Each line of the data below that holds the word "agent" is to be reported in full.
=== Materials provided ===
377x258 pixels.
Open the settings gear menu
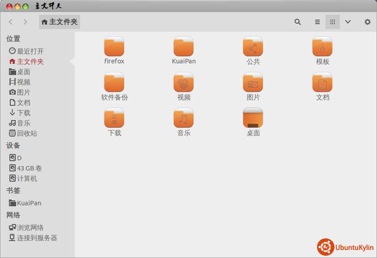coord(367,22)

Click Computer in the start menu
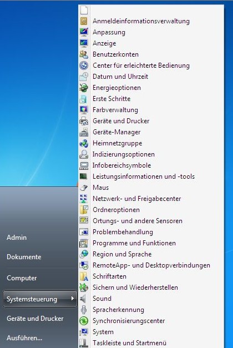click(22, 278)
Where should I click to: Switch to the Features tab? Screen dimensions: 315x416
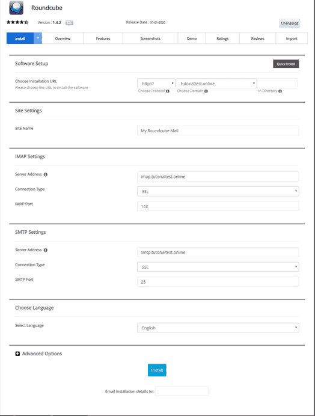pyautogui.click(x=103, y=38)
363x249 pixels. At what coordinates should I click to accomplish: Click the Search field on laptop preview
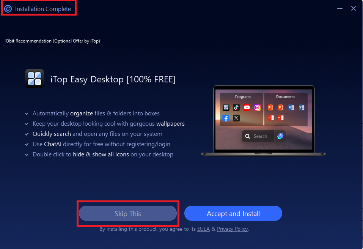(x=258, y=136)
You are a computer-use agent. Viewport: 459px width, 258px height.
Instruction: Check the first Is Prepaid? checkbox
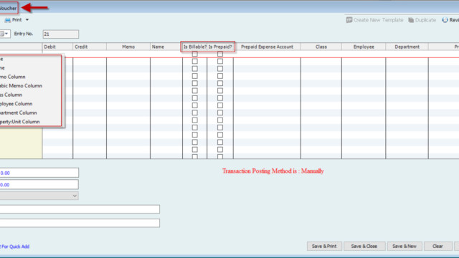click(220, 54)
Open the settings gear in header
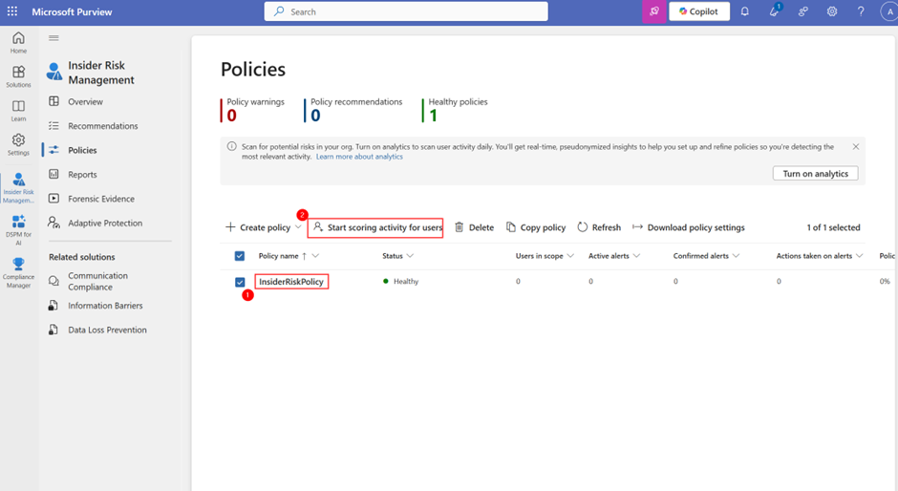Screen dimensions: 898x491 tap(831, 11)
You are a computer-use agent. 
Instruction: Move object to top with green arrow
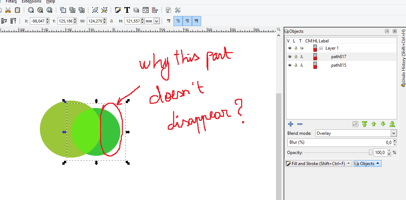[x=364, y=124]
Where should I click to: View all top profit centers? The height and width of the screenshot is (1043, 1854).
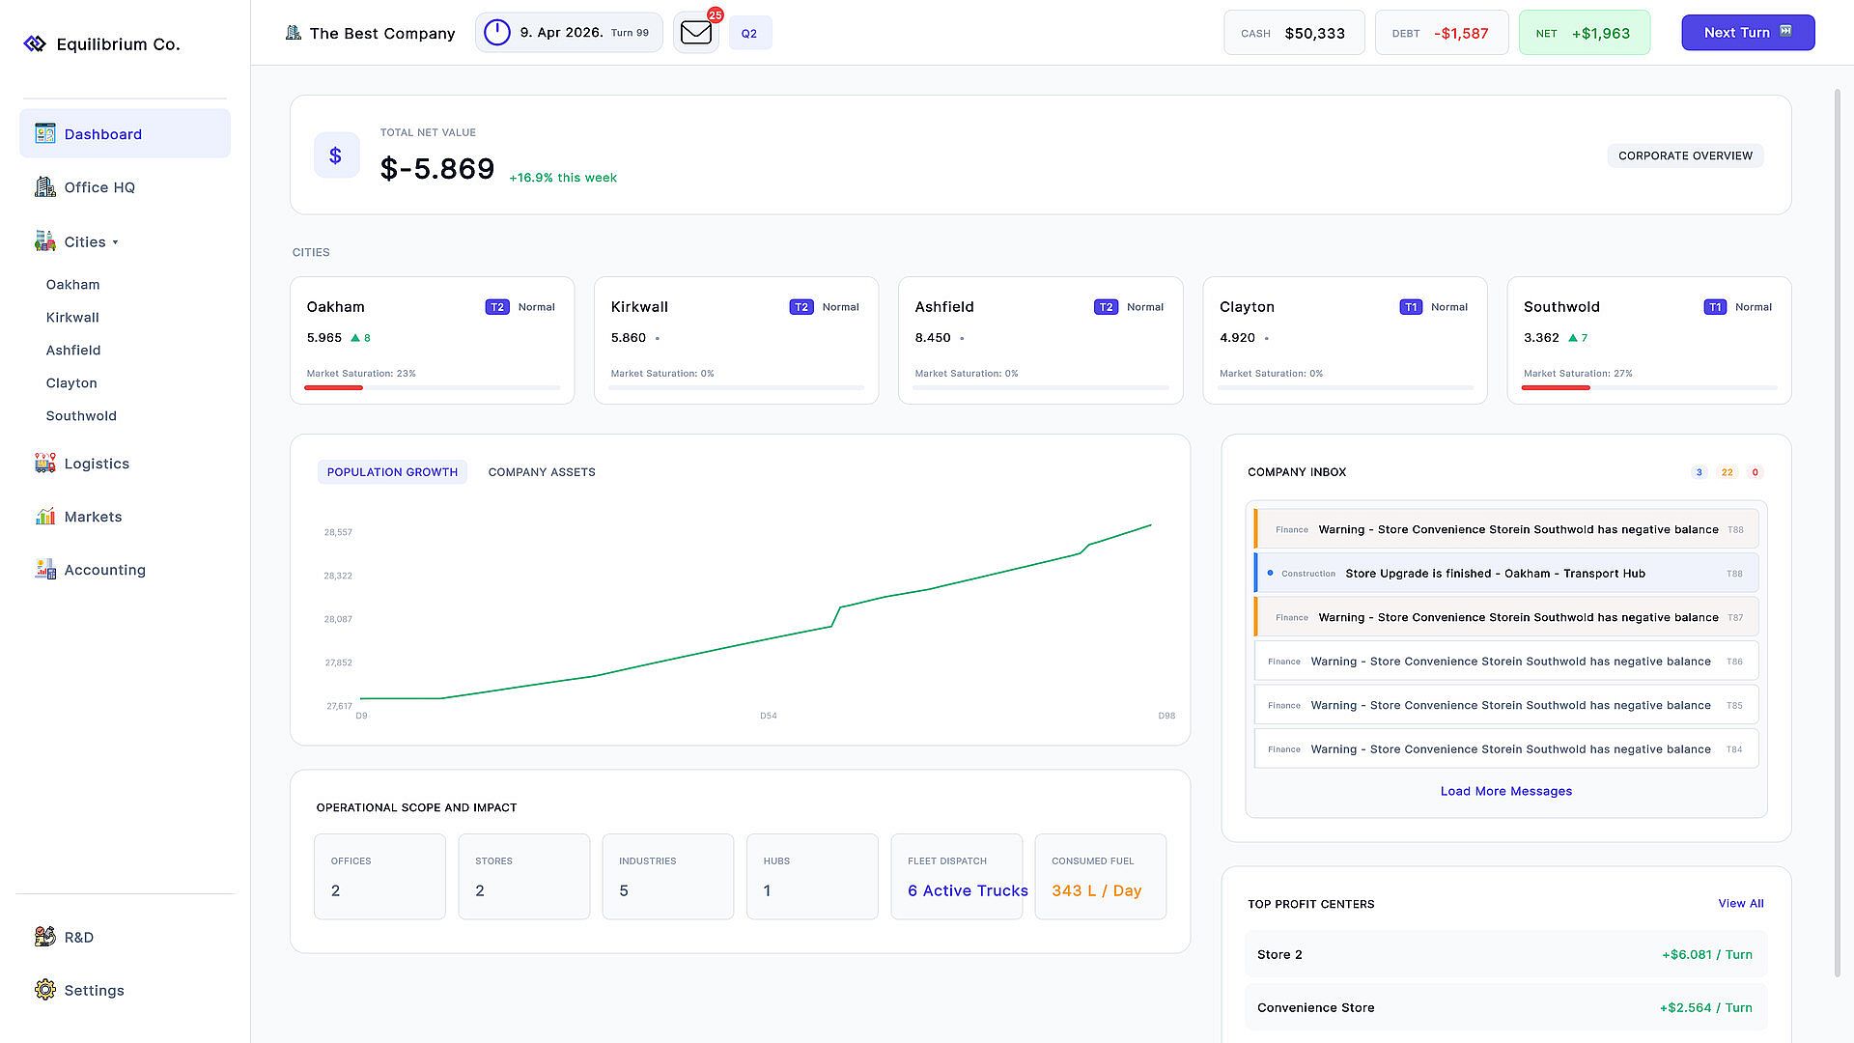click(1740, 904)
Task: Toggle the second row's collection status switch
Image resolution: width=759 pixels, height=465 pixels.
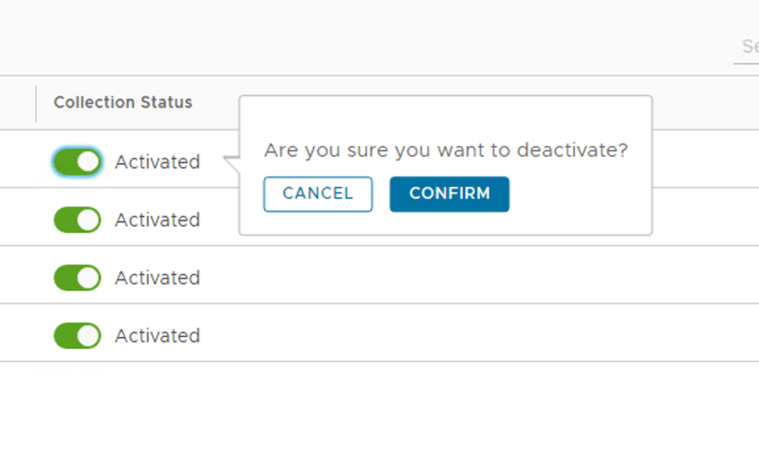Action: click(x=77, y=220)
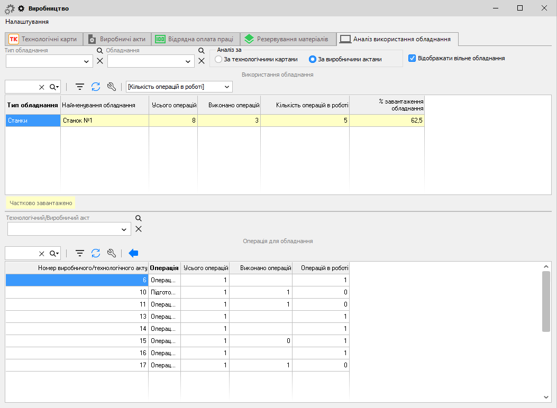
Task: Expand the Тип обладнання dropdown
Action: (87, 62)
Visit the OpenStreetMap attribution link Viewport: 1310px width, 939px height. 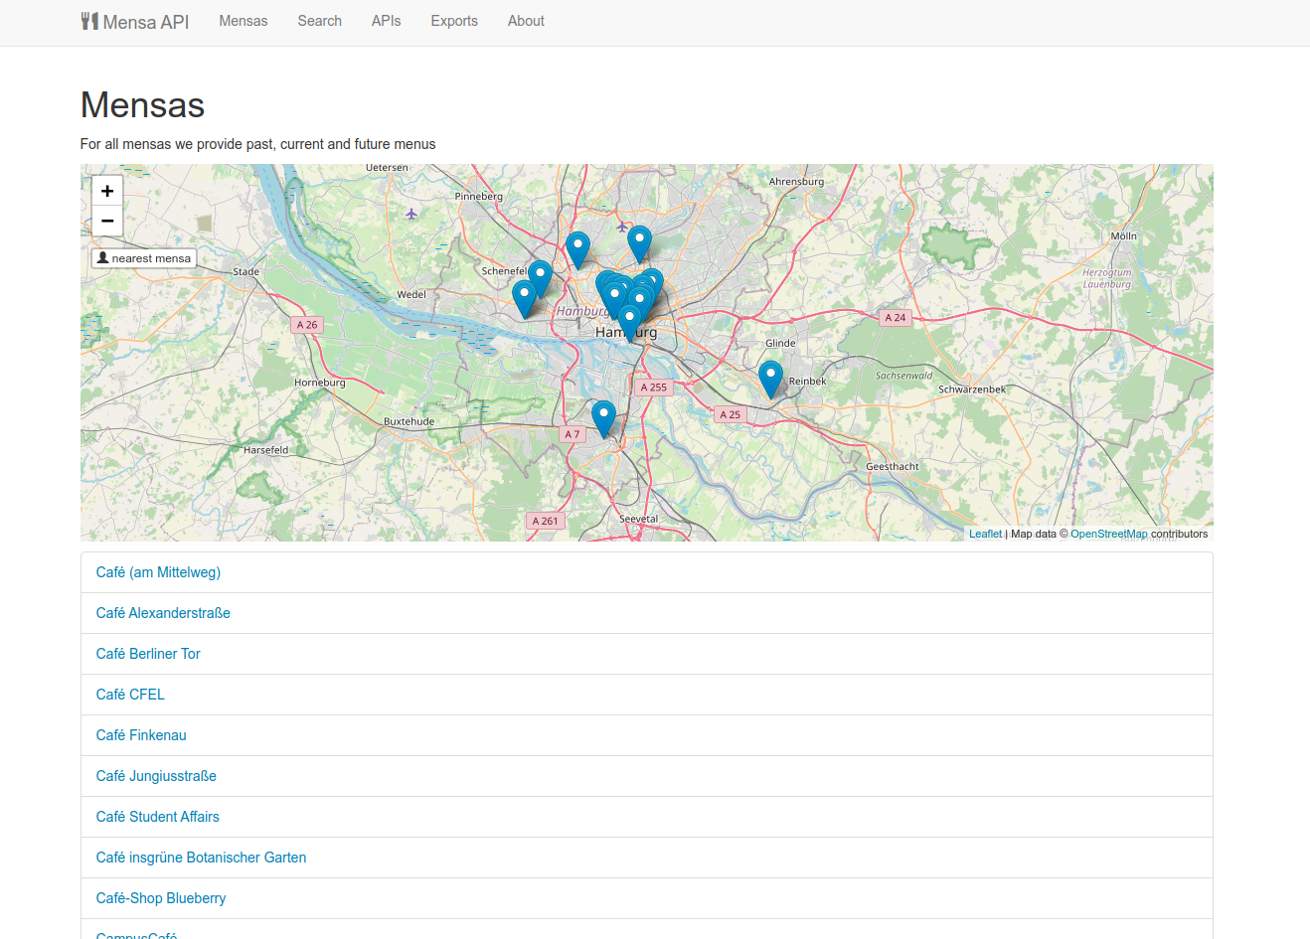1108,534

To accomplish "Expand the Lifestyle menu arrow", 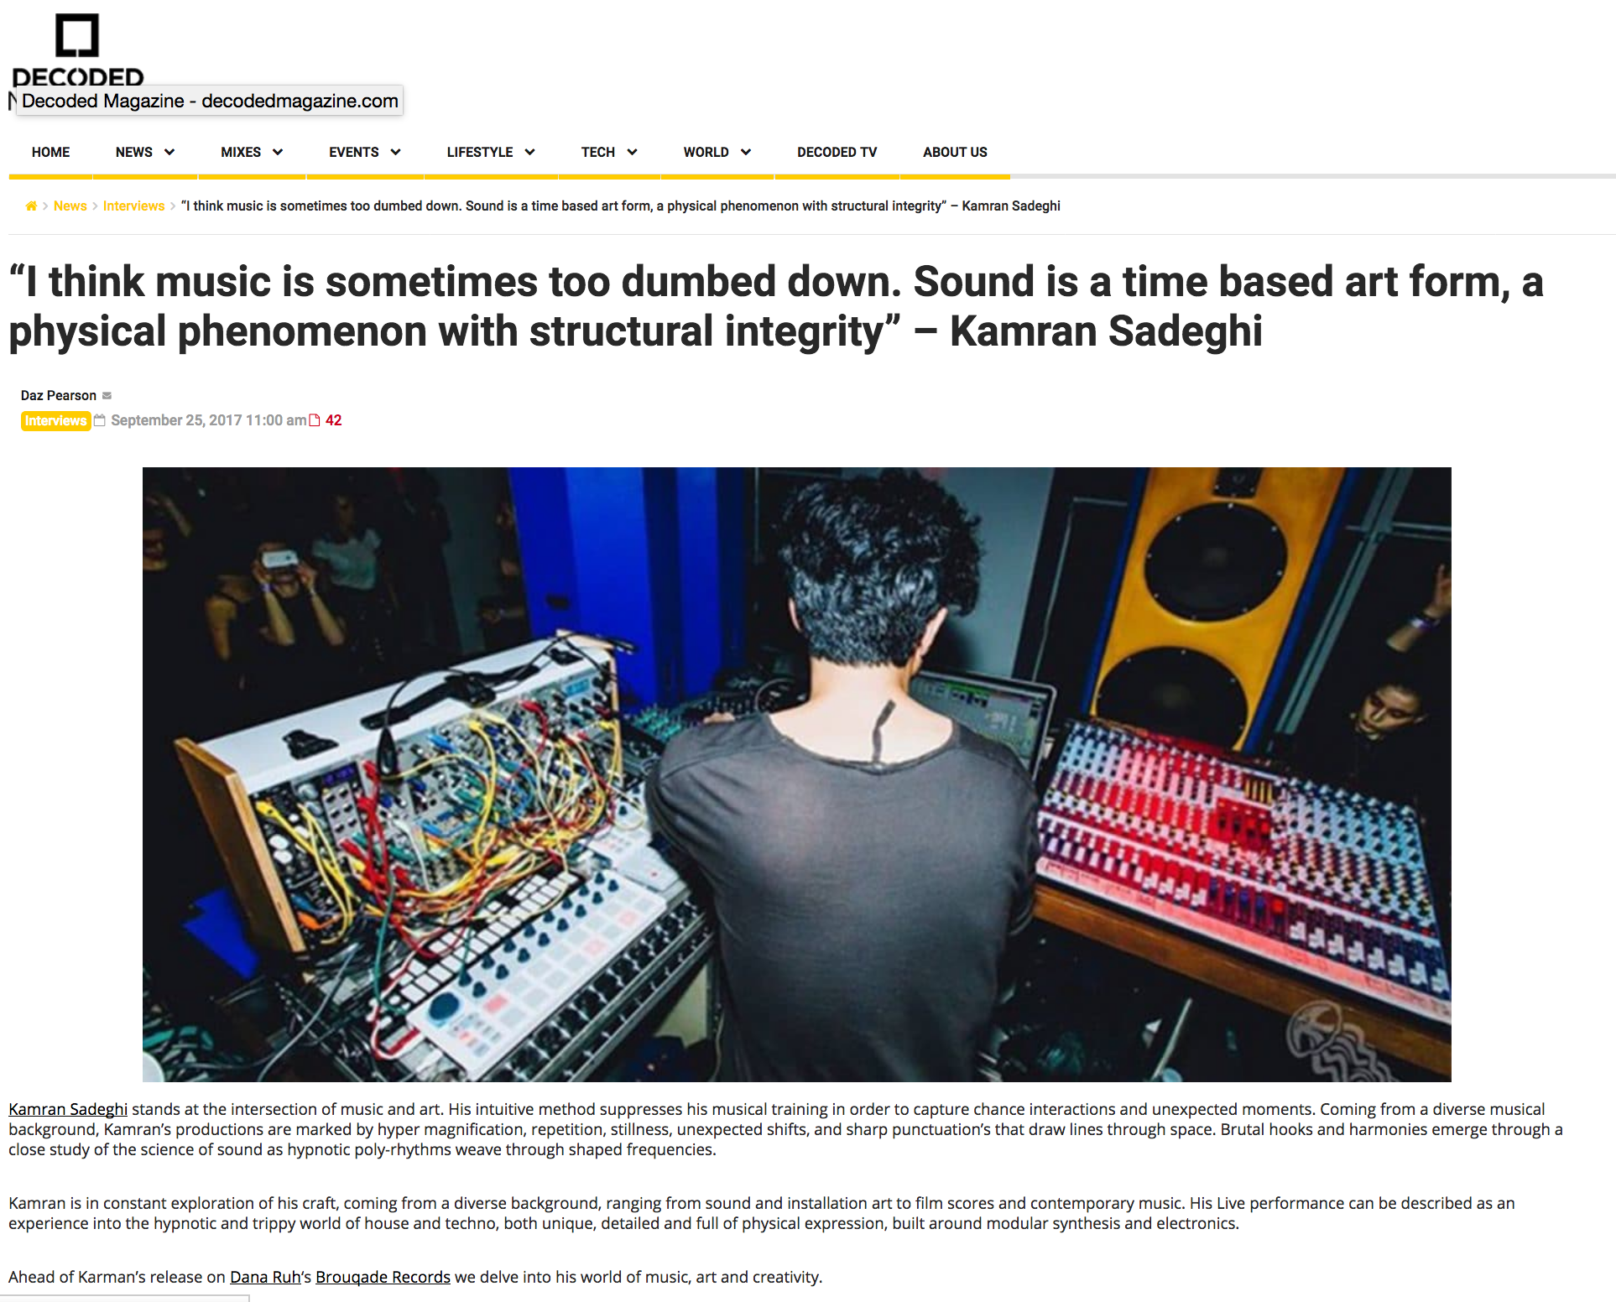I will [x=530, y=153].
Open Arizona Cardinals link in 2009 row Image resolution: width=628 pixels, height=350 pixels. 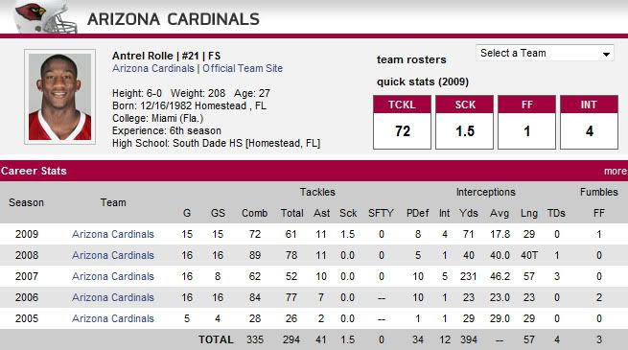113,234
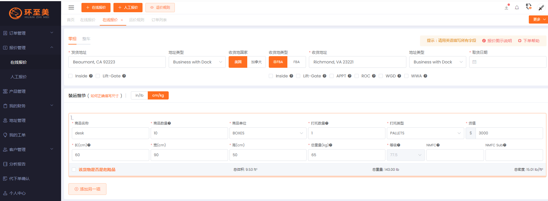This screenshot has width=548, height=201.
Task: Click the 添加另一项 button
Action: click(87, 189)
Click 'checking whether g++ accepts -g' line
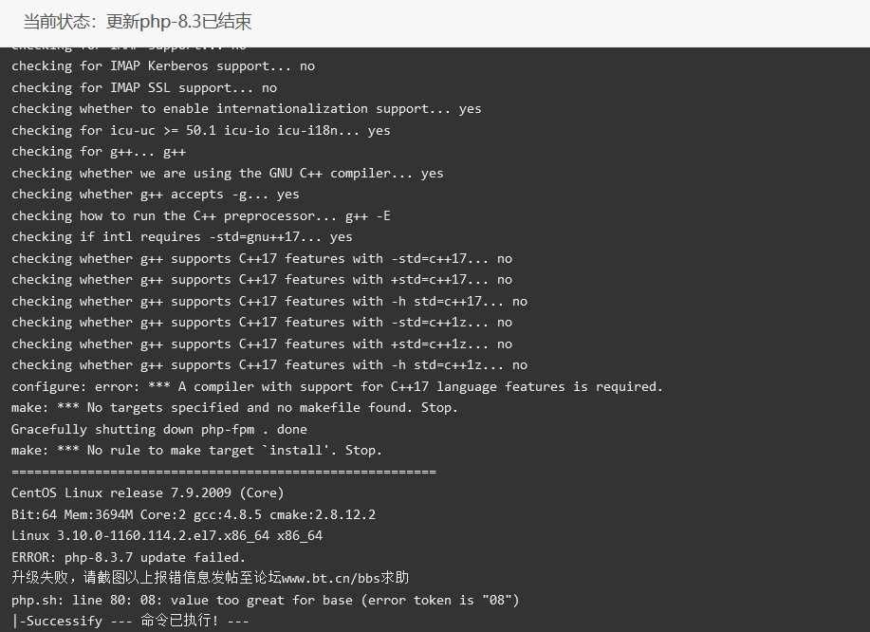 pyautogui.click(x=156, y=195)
===
Solution to this problem
You are a computer-use agent. Viewport: 459px width, 258px height.
You are a computer-use agent. 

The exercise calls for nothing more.